HTTP uses TCP port 80 to transport Internet web services, which are commonly used on the network and rarely challenged with regard to their legitimacy and conformance to standards. Because traffic on TCP port 80 is typically allowed through the network without being challenged, many application developers are leveraging HTTP traffic as an alternative transport protocol in which to enable their application to travel through or even bypass the firewall.
Most firewalls provide only packet-filtering capabilities that simply permit or deny HTTP without inspecting the data stream.
An enabled Cisco IOS HTTP Application Firewall performs deep packet inspection to determine whether the packet is in compliance with the HTTP protocol.

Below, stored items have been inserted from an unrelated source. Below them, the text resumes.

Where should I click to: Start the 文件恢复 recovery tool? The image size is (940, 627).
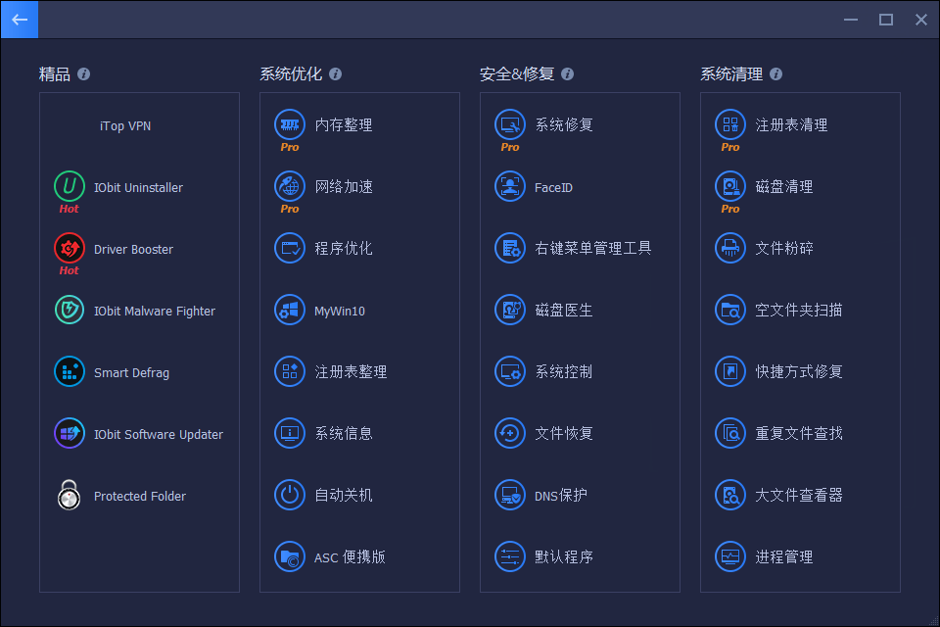[551, 433]
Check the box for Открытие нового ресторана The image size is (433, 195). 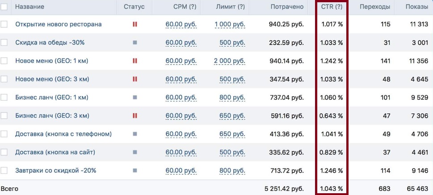click(x=4, y=24)
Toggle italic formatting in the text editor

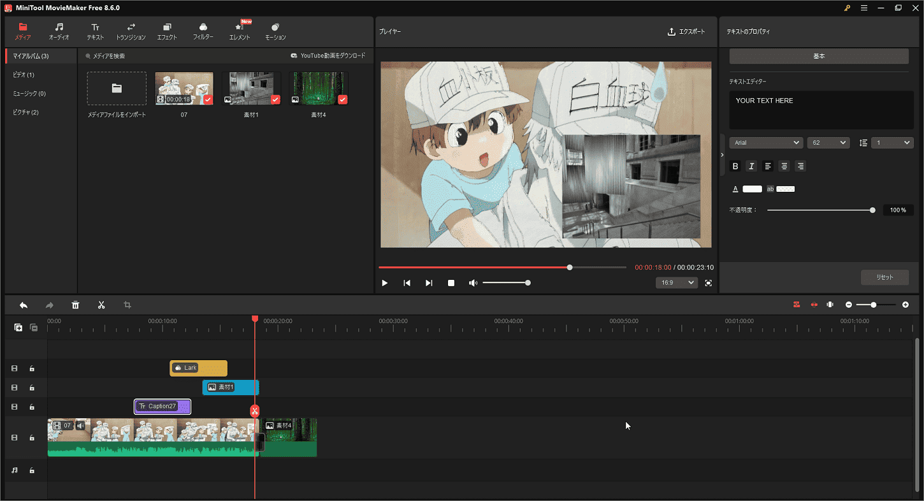pos(751,166)
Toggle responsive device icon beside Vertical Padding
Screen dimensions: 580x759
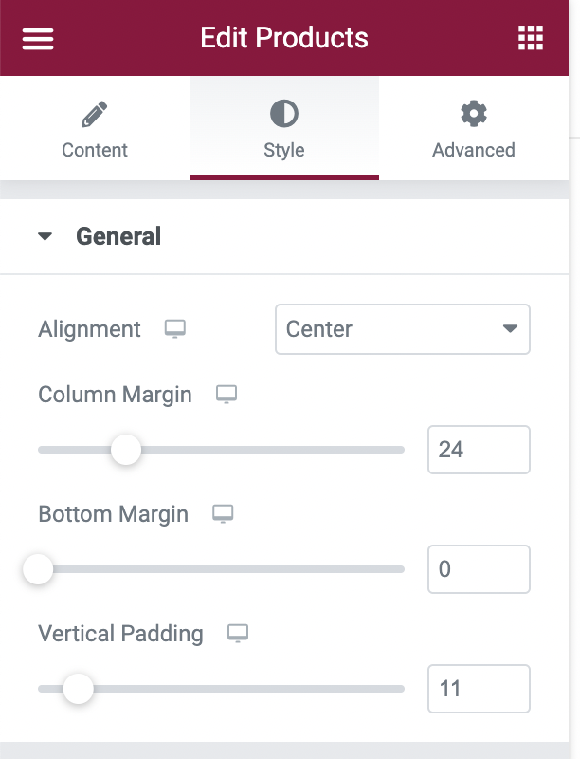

The IOS HTTP Application Firewall supports inspection for both HTTP and instant messaging protocols.
In this configuration example, we configure the IOS HTTP Application Firewall to inspect HTTP traffic to look for and report on the use of HTTP tunneling applications such as peer-to-peer (P2P) networks and various instant messenger clients that tunnel over TCP port 80 (HTTP).
This configuration will be applied to the IOS Classic Firewall configuration that we configured earlier in this section.
The configuration can be broken down into two steps. These are in addition to the three steps required for the IOS Classic
Firewall that we covered earlier:
STEP 1 Define the HTTP policy.
STEP 2 Apply the HTTP policy to an inspection rule.
Step 1: Define the HTTP Policy
The first step is to define the HTTP policy that we will be applying to the firewall configuration. In this example, we define standard HTTP policy that will allow nonstandard use of the HTTP protocol, but it will alarm to a configured logging source on the router.
We need to be in the Application Firewall configuration mode to enter this configuration. This is designated as cfg-appfw-policy:
Router(config)# appfw policy-name MYAPPFW
Router(cfg-appfw-policy)# application http
Router(cfg-appfw-policy-http)# strict-http action allow alarm
Router(cfg-appfw-policy-http)# content-length maximum 1 action allow alarm
Router(cfg-appfw-policy-http)# content-type-verification match-req-rsp action allow alarm
Router(cfg-appfw-policy-http)# max-header-length request 1 response 1 action allow alarm
Router(cfg-appfw-policy-http)# max-uri-length 1 action allow alarm
Router(cfg-appfw-policy-http)# port-misuse default action allow alarm
Router(cfg-appfw-policy-http)# request-method rfc put action allow alarm
Router(cfg-appfw-policy-http)# transfer-encoding type default action allow alarm
The first configuration line creates an HTTP policy called MYAPPFW. We then set this to perform HTTP inspection with the application http command. We are then in cfg-appfw-policy-http configuration mode. The following commands are then entered:
· strict-http action allow alarm This command allows nonconforming HTTP packets and creates an alarm.
· content-length maximum 1 action allow alarm This command allows traffic that exceeds the maximum content length for HTTP and creates an alarm.
· content-type-verification match-req-rsp action allow alarm This command allows traffic that exceeds the configured policy and creates an alarm.
· max-header-length request 1 response 1 action allow alarm This command allows traffic that exceeds the configured policy and creates an alarm.
· max-uri-length 1 action allow alarm This command allows traffic that exceeds the configured policy and creates an alarm.
· port-misuse default action allow alarm This command enables the inspection of any application that misuses the HTTP protocol. This is typical for HTTP tunneling applications and instant messenger applications.
· request-method rfc put action allow alarm This command states that HTTP requests will be inspected for RFC compliance and for Remote Copy Protocol (RCP) extension methods.
· transfer-encoding type default action allow alarm This command allows the inspection of all transfer encoding types.
This policy that we have just presented configures the HTTP inspection engine to allow the matching traffic and send a message to the configured syslog server. The policy does not block anything, it just reports on the items that are matched in the policy.
Step 2: Apply the HTTP Policy to an Inspection Rule
After the HTTP policy has been created, the next step is to apply the HTTP policy to an inspection rule.
In the Classic IOS Firewall configuration example, we configured an inspection rule called MYFW. We are now going to add the MYAPPFW HTTP policy to the MYFW inspection rule.
Before we do this, we also have to enable HTTP inspection on the inspection rule:
Router(config)# ip inspect name MYFW http
Router(config)# ip inspect name MYFW appfw MYAPPFW
The first line enables HTTP inspection, and the second line links the HTTP policy to the inspection rule.